Investigating Alleged Cl0p Ransomware Breach at Sam’s Club
Explore the latest developments in the alleged Cl0p ransomware breach at Sam’s Club, including the retailer's response and the broader implications for cybersecurity.
TL;DR
Sam’s Club, a Walmart-owned membership warehouse chain, is investigating claims of a Cl0p ransomware security breach. The Cl0p ransomware group listed Sam’s Club among its victims, accusing the company of ignoring security measures. Sam’s Club has not found evidence of a breach but is taking the allegations seriously. The incident highlights the ongoing threat of ransomware attacks and the importance of robust cybersecurity measures.
Main Content
Sam’s Club Faces Alleged Cl0p Ransomware Breach
Sam’s Club is a prominent membership warehouse club chain in the United States, owned by Walmart. Founded in 1983 by Walmart’s founder Sam Walton, it was initially named Sam’s Wholesale Club before being renamed Sam’s Club in 1990. The chain operates on a bulk retail model, offering members discounted prices on a wide array of products, including electronics, clothing, food, and household items. In the fiscal year 2024, Sam’s Club reported $86 billion in net sales, reflecting a 2.2% revenue growth compared to the previous year. This accounts for approximately 13% of Walmart’s consolidated net sales[^1].
Recently, the Cl0p ransomware group listed Sam’s Club among the victims of its December Cleo software exploit, alleging that the company ignored security measures. Although the ransomware group did not leak any stolen data as proof, the allegations have prompted an investigation by Sam’s Club[^2].
Walmart owned Sam’s Club has allegedly been breached by Clop Ransomware. pic.twitter.com/my7MrceeEd
— Dominic Alvieri (@AlvieriD) March 28, 2025
Sam’s Club has announced that it is investigating the claims but has not found any evidence of a breach. A company spokesperson stated, “We are aware of reports regarding a potential security incident and are actively investigating the matter. Protecting the privacy and security of our members’ information is a top priority at Sam’s Club. We take these concerns seriously and will communicate further as appropriate”[^3].
The Cl0p ransomware group has been active in exploiting vulnerabilities in file-transfer software. In January, the group added 59 new companies to its leak site, claiming to have breached them by exploiting a vulnerability in Cleo file transfer products. The group’s announcement read, “We have data of many companies who use Cleo. Our teams are reaching and calling your company and provide your special secret chat. If you are not sure if we have your data, emails us here”[^4].
New Clop Ransomware CLEO victim list pic.twitter.com/2Ape3KVuHO
— Dominic Alvieri (@AlvieriD) January 15, 2025
In December 2024, the U.S. Cybersecurity and Infrastructure Security Agency (CISA) added the vulnerability CVE-2024-50623 (CVSS score 8.8) to its Known Exploited Vulnerabilities (KEV) catalog. The vulnerability affects multiple Cleo products, including LexiCom, Harmony, and VLTrader. Cleo has advised customers to upgrade to the latest patch to address the vulnerability[^5].

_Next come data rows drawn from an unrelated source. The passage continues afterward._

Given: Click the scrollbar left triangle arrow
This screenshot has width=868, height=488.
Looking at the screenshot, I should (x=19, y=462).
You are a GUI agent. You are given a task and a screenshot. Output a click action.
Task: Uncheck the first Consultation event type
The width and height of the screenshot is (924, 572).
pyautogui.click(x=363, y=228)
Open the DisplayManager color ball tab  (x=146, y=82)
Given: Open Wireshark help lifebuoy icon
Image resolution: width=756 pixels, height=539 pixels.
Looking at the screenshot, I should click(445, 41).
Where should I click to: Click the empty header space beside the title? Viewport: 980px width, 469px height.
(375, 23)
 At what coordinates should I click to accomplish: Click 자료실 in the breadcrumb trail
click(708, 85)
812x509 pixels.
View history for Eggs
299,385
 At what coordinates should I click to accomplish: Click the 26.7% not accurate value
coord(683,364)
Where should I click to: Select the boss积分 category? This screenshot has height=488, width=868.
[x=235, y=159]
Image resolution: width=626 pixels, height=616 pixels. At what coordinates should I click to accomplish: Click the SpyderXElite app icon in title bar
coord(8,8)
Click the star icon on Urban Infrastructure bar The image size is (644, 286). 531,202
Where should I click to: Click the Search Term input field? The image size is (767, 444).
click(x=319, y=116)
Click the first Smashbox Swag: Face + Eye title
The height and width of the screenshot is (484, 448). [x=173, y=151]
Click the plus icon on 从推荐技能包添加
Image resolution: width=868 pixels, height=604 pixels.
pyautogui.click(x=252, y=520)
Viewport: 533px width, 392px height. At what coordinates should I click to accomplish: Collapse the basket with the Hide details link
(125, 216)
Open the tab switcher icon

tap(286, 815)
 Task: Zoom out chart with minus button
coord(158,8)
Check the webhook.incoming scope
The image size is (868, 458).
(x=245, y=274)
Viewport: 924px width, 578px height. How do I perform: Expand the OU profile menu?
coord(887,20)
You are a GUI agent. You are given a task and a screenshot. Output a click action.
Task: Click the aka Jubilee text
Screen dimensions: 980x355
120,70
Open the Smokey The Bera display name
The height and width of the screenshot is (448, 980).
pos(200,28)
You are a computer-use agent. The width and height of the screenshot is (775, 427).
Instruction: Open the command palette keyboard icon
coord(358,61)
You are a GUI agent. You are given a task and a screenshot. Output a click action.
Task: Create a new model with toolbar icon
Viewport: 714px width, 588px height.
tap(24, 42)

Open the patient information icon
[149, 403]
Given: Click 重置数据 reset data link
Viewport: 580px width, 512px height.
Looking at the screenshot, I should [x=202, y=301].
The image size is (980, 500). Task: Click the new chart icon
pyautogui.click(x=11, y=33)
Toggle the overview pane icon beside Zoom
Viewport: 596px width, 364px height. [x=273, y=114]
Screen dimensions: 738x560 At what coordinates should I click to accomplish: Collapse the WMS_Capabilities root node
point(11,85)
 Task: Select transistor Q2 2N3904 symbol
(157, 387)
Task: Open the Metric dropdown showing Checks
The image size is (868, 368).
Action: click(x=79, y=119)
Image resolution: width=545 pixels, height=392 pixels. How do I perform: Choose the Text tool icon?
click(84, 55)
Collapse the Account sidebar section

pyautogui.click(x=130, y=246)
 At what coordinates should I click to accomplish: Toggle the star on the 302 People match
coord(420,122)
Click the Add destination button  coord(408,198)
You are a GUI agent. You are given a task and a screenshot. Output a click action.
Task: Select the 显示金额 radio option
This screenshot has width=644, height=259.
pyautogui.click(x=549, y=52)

The security firm Huntress publicly disclosed ongoing exploitation involving Cleo products, noting that the patch does not fully mitigate the issue. Huntress researchers warned that fully patched systems running version 5.8.0.21 are still exploitable[^6].
In January, the Clop ransomware group threatened to publish stolen data from organizations that ignored ransom negotiations. Some organizations listed by the group have disputed the claims and denied being compromised[^7].
The Clop group has a history of targeting enterprise file transfer software, including large-scale hacking campaigns exploiting vulnerabilities in MOVEit Transfer and GoAnywhere[^8].
For more insights, follow @securityaffairs on Twitter, Facebook, and Mastodon. You can also connect with Pierluigi Paganini for more updates.
Conclusion
The alleged Cl0p ransomware breach at Sam’s Club highlights the ongoing threat of cyberattacks targeting major retailers. As investigations continue, it is crucial for organizations to prioritize cybersecurity measures to protect sensitive data and maintain customer trust. The incident serves as a reminder of the importance of vigilance and proactive security strategies in the face of evolving cyber threats.